*指示 A*:
両候補者の環境政策を扱った原文では、マケイン氏が提唱する「クリーン・カー・チャレンジ」で、排出ガスゼロの車を購入した消費者に最高いくらの税免除をするとされていますか。
*指示 B*:
両候補者の気候変動・エネルギー政策を扱った原文を、最後の文の後から続けて書いてください。

*原文*:
そんな中、両候補者が、科学に関する14の質問に回答。
エコに関する問題が満載のこの質問に対する両者の回答は、非常に興味深いものでした。
以下、サステナビリティに関する質問に対する回答のみ、簡単に記載します。

まず、気候変動に対しては、両氏とも2020年までに1990年のレベルに排出量を削減すること、削減方法としてキャップ&トレード方式を採用することを表明。

ただし、オバマ氏は2050年までに1990年レベルより80%削減、マケイン氏は同60%削減との違いが。

また、オバマ氏は、気候変動における世界的リーダーシップを再構築すること、国連の気候変動枠組み条約を再保証し、G8にブラジル、中国、インド、メキシコ、南アフリカの5カ国を加えた「グローバルエネルギーフォーラム」を構築すること、そして、グリーンビルディングやCCT(環境に優しい石炭利用技術)、先進車開発技術など、環境にやさしい技術を輸出する「テクノロジー・トランスファー・プログラム」を作ることを表明。

一方、マケイン氏は、以前から支持しているCAFE(Corporate Average Fuel Economy)基準(車メーカーは基準より悪い燃費の車を販売した場合、罰金を支払うという法律)を徹底・強化することを表明、排出ガスゼロの車を購入した消費者に最高5,000ドルの税免除をする「クリーン・カー・チャレンジ」を提唱、そして、ハイブリッド車や電気自動車が充電するための、商業利用が可能なバッテリーを開発した人には3億ドルの賞金を提供することを提案。
また、CCT(環境に優しい石炭利用技術)に対し、今後15年間、年20億ドル投資することも約束しています。
ほとんどが自動車メーカーにとってメリットになる事項であるのが気になるところではあります。

続いて、エネルギーに関しては、大きな見解の相違が。

オバマ氏は、クリーンエネルギーに関する研究・開発・展開に対し、10年以上で1,500億ドルを投資することを表明。
これに含まれるのは、代替燃料・化学薬品の研究・開発、新古問わず住居・オフィスビルにおけるエネルギー利用を削減するための装置開発・設計、石油消費を大きく削減する新技術開発、新しい発電技術やプラグ接続式技術により経済発展を促進する先進エネルギーの保管・送電方法の開発、石炭発電所から排出される温室効果ガスの捕獲・封鎖技術、価格・安全性・廃棄物処理・拡散リスクの問題に対処した新原子力発電技術の創出。

*提供情報*:

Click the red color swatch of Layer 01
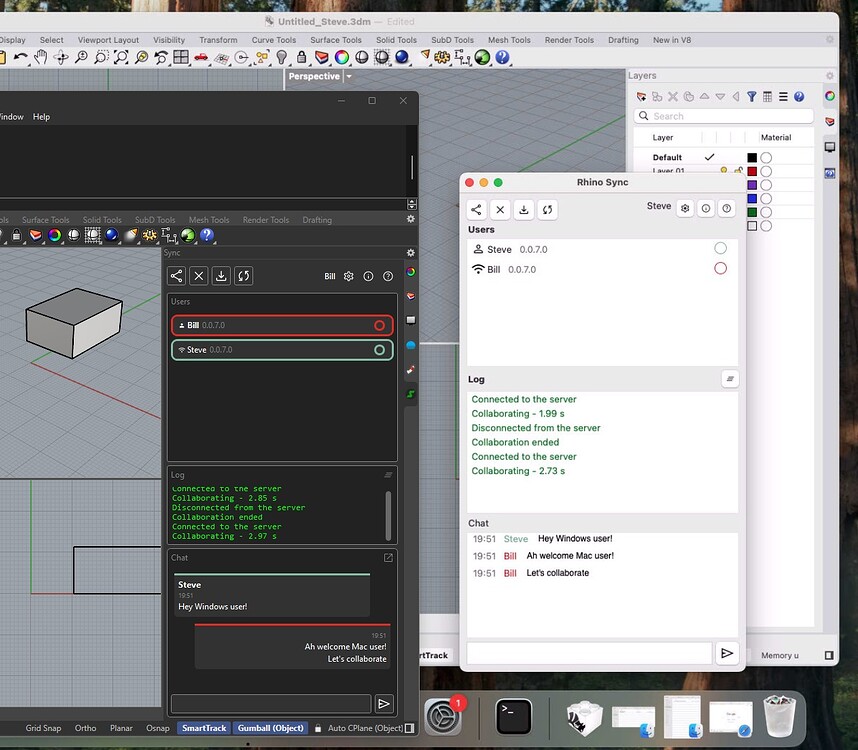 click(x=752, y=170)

...

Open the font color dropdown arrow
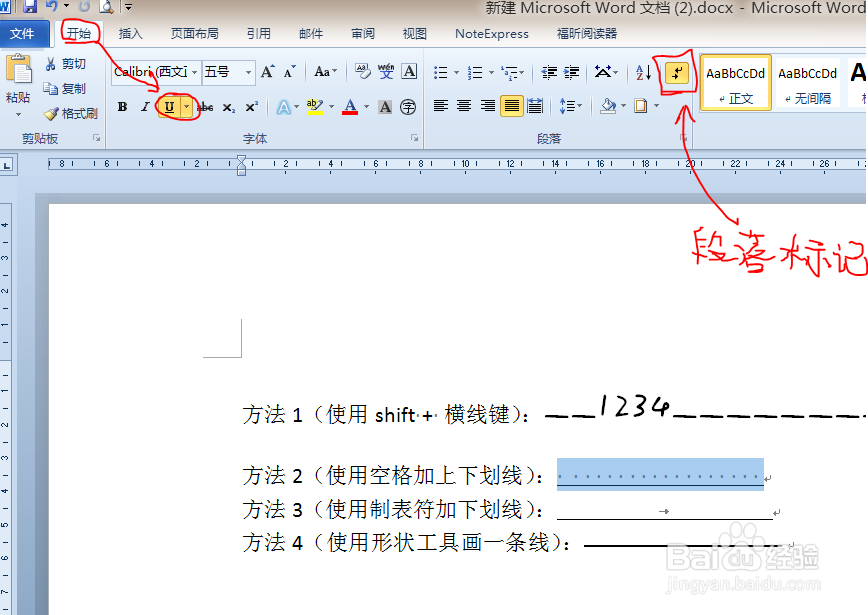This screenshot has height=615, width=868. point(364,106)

*正解 A*:
最高5,000ドルです。

*正解 B*:
また、エネルギー革新において、以下の具体的な目標値を設定。
今後10年で、ビルのエネルギー効率を、新築ビルで50%、中古ビルで25%高めること、車の燃費経済性を年4%ずつ高めること、国内自動車工場や部品 メーカーに対し、新しい燃費効率車の生産において借り入れ保証を行うこと、再生可能エネルギーに対する税免除を5年間延長し、米国内の再生可能エネルギーによる電力供給を2012年までに10%、2025年までに25%にする「再生可能エネルギー・ポートフォリオ標準」を創出すること、エネルギー・環境目標を支援する連邦政府関連機関に対し、規制と報奨を約束すること。

一方、マケイン氏は、エネルギー需要を満たし、温室効果ガス排出を削減するため、2030年までに45の原子炉を稼動することを約束し、原子力発電の重要性を強調。
再生可能エネルギーに対する税免除に反対していたことに対しては、それが暫定的なものであるから、と弁明。
風力・太陽熱・地熱・潮流・水力発電などの代替エネルギーに関しては、政府は調停者ではなく支持者とならなくてはならない、と述べるにとどめ、クリーンエネルギー技術アジェンダを作成し、グリーン技術で世界のリーダーになることを約束する、としています。

気候変動とエネルギーというエコに関する二大問題に対し、両者でこのような差が出ているということは、地球に住む我々にとって、この大統領選は非常に大きな意味を持つということなのかもしれません。

続きはVol.2で。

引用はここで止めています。